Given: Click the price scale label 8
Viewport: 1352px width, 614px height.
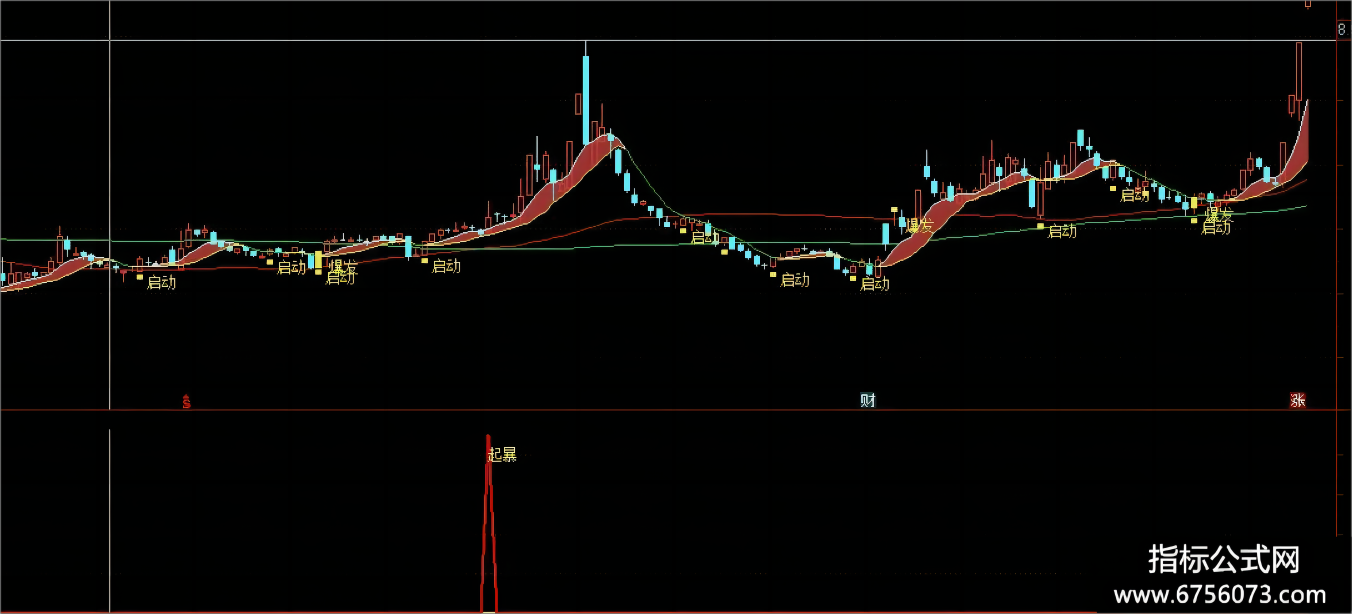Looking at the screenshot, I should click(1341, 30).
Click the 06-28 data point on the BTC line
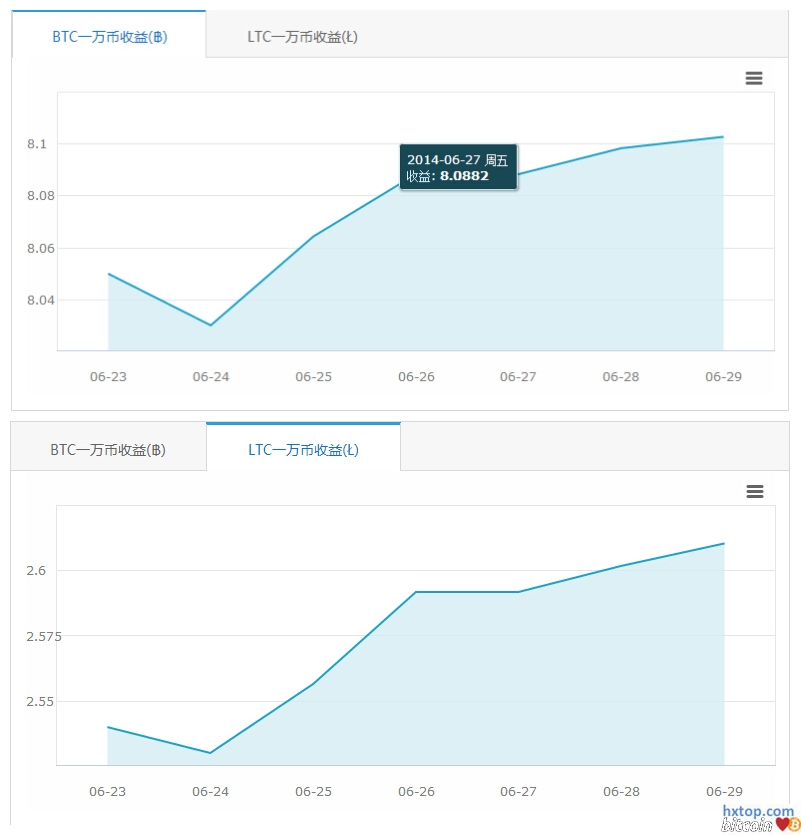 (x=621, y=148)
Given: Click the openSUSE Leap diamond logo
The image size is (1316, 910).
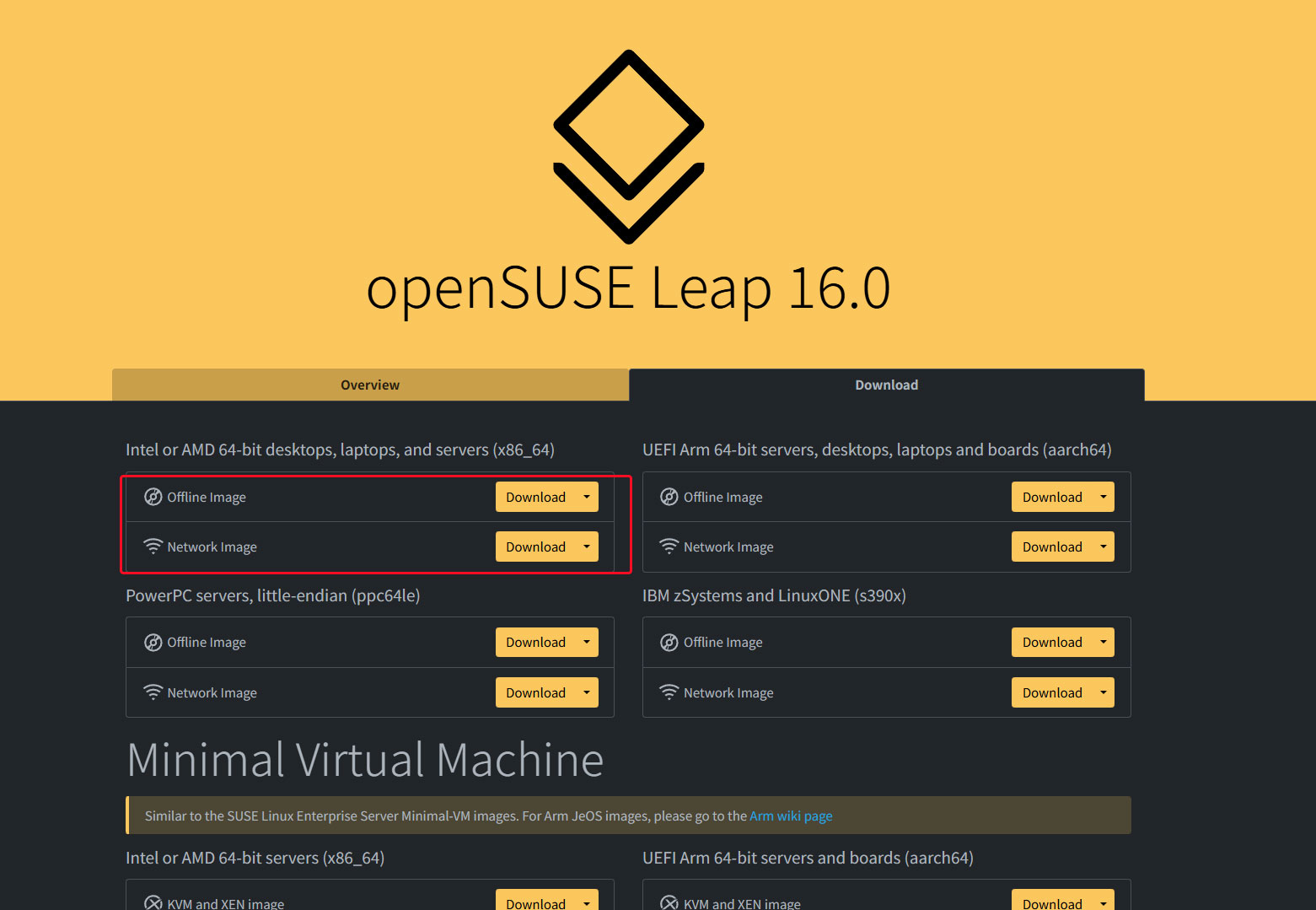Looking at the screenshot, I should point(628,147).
--
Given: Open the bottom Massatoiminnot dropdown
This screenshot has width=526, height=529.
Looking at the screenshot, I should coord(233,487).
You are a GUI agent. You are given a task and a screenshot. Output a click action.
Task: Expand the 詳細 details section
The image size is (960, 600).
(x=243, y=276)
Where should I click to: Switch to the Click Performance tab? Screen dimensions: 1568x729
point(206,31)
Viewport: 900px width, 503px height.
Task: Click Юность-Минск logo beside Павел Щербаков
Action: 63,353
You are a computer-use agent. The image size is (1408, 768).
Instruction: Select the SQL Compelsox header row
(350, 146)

**GOAL OF THE EXERCISE:** Please transcribe the listing lines between the line holding "Given: Open the" and the line holding "Action: 63,353", inclusive, reproducing them verbatim.

**SOLUTION FOR THIS EXERCISE:**
Given: Open the bottom Massatoiminnot dropdown
This screenshot has width=526, height=529.
Looking at the screenshot, I should coord(233,487).
You are a GUI agent. You are given a task and a screenshot. Output a click action.
Task: Expand the 詳細 details section
The image size is (960, 600).
(x=243, y=276)
Where should I click to: Switch to the Click Performance tab? Screen dimensions: 1568x729
point(206,31)
Viewport: 900px width, 503px height.
Task: Click Юность-Минск logo beside Павел Щербаков
Action: 63,353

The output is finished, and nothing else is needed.